New Delhi: Prime Minister Narendra Modi on Sunday described technology as a key instrument of global change but issued a warning against the use of cyberspace for radicalization and making huge investments in creating more efficient weapons systems.
Speaking at the sixth World Government Summit in Dubai on the last day of his two-day visit to the United Arab Emirates (UAE), Modi underlined the need to use technology to ensure inclusive growth and development.
In his speech that was heard by key representatives of Gulf Arab states among the audience, Modi noted that the world was yet to eradicate poverty and malnutrition. “But we see large amounts of money, time and resources being spent on the development of missiles and bombs. We must use technology as a means to development, not destruction," he told the gathering that included Mohammed bin Rashid Al Maktoum, vice-president and Prime Minister of the UAE and the ruler of Dubai.
“We also see the use of cyberspace for radicalization, which is an example of misuse of technology," he said. India and the UAE share common views on this subject with the two countries having issued a strong joint statement against terrorism and radicalization during Modi’s first visit to the emirate in August 2015.
India has been accorded “Guest Country" status at this year’s World Government Summit that is being attended by more than 4,000 participants from 140 countries.
Hailing the use of technology by the Dubai government, Modi described as a “miracle" the transformation of the Emirate into a modern high-tech society, adding that Dubai was an example for the world.
Outlining India’s use of technology, Modi said his government was using technology-enabled Aadhaar unique identity numbers to ensure that government benefits reach the needy directly.

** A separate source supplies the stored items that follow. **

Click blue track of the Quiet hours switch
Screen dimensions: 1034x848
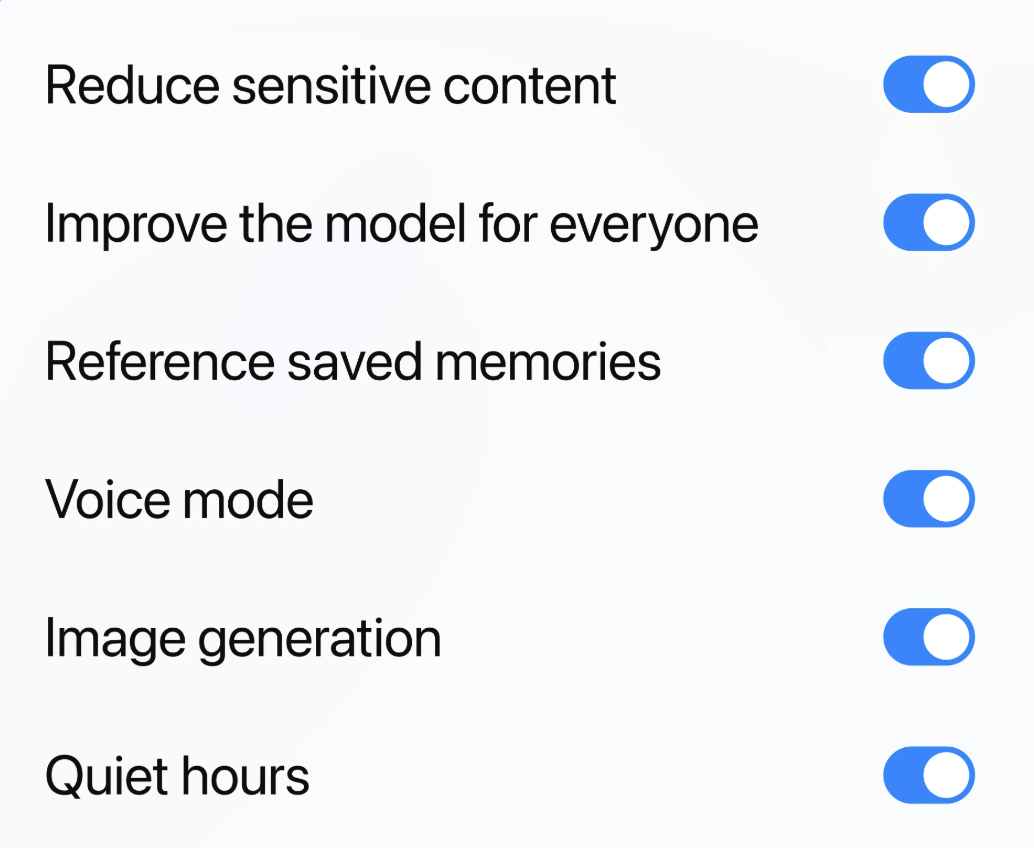click(x=901, y=775)
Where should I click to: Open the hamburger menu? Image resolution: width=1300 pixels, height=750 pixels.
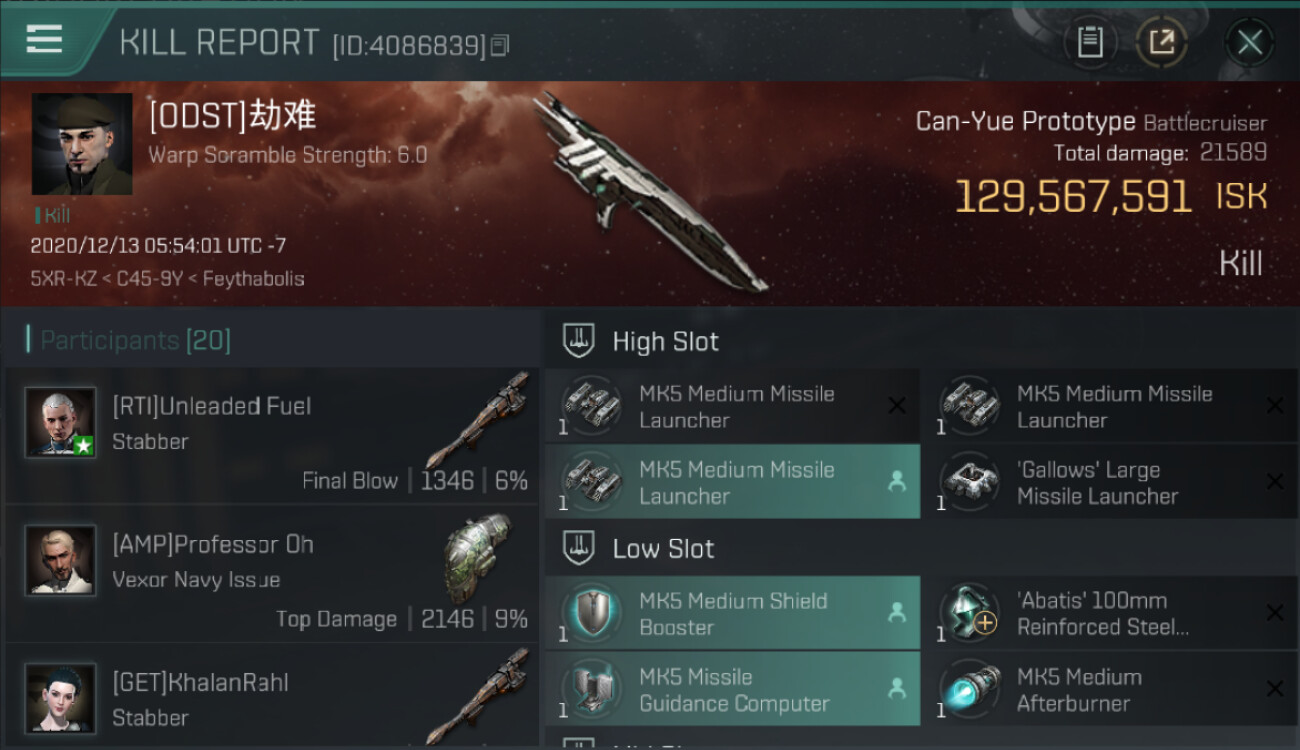(44, 40)
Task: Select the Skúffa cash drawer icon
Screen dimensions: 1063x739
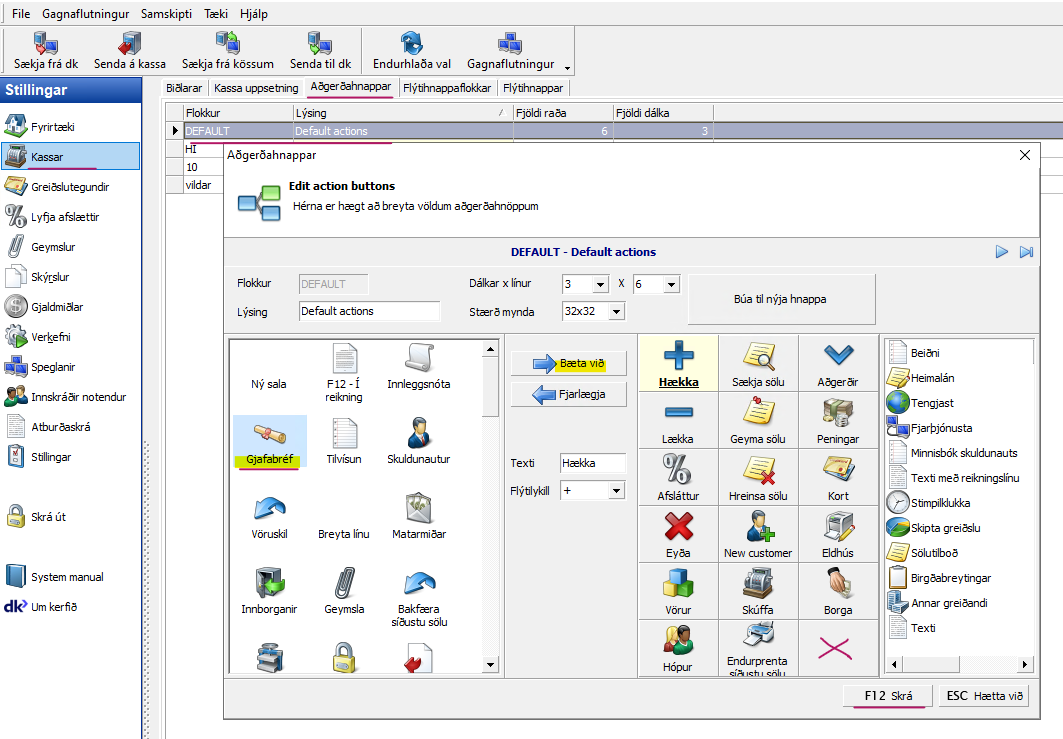Action: click(x=757, y=583)
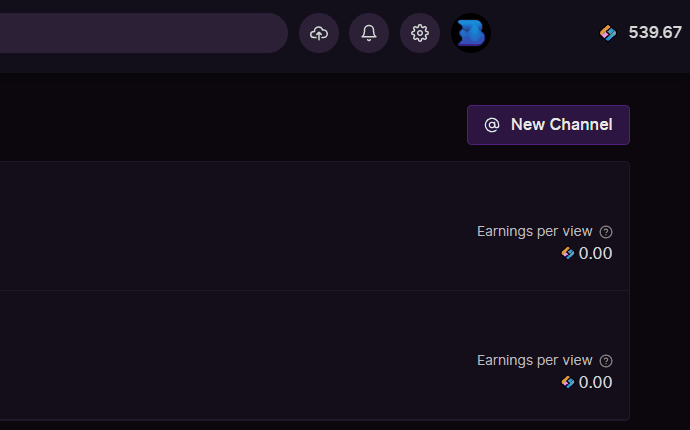Click the @ symbol in the New Channel button
The height and width of the screenshot is (430, 690).
492,125
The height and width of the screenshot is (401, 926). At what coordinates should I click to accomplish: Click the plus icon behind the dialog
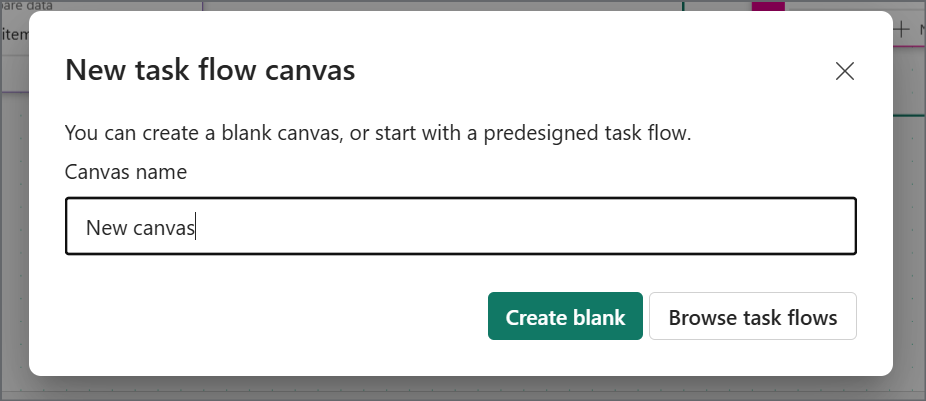click(901, 30)
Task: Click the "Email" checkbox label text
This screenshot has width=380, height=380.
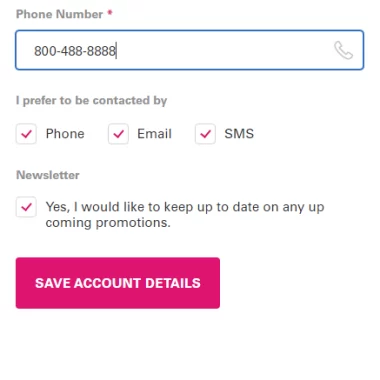Action: [x=154, y=134]
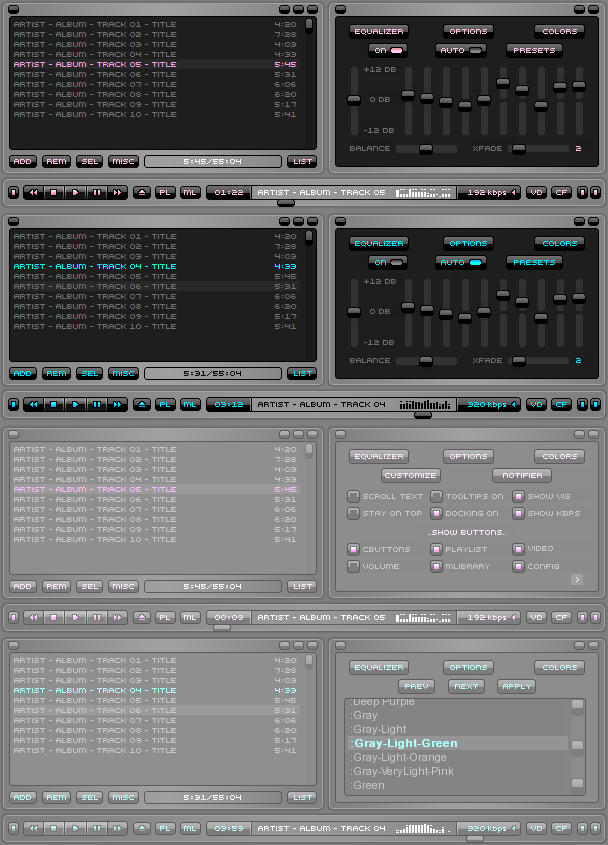Click the VD video button in the 03:59 player

[x=537, y=829]
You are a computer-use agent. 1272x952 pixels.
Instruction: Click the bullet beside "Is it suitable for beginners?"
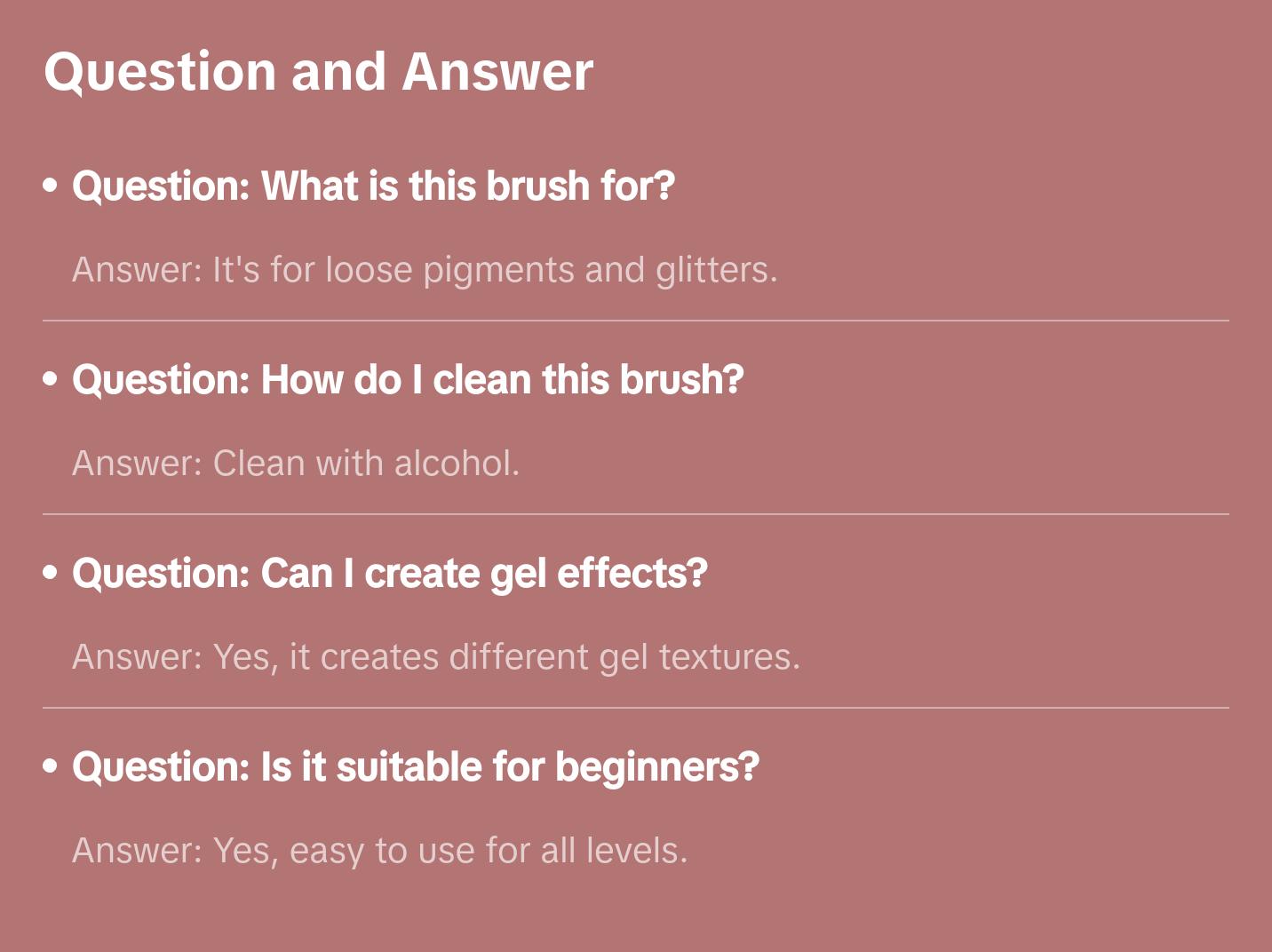(x=51, y=766)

This use of technology has saved the government $8 billion a year, he said.
Technology had also helped India introduce the goods and services tax which had united India into a single market, he said. It was also helping Indian farmers sell their produce directly to the government through e-markets, the prime minister added.
In the international arena, India was using technology to collaborate with African nations in telemedicine and tele-education through the pan-Africa E-network, Modi said. Last year, India had launched a satellite that would help South Asian countries harness technology for the welfare of the people, he added.
Having missed the bus on the Industrial Revolution, India was making efforts to ensure it did not miss the technology revolution, Modi said, adding that Asia’s third largest economy was looking at big data analytics, next generation genomics and advanced energy storage systems to make itself a technology power.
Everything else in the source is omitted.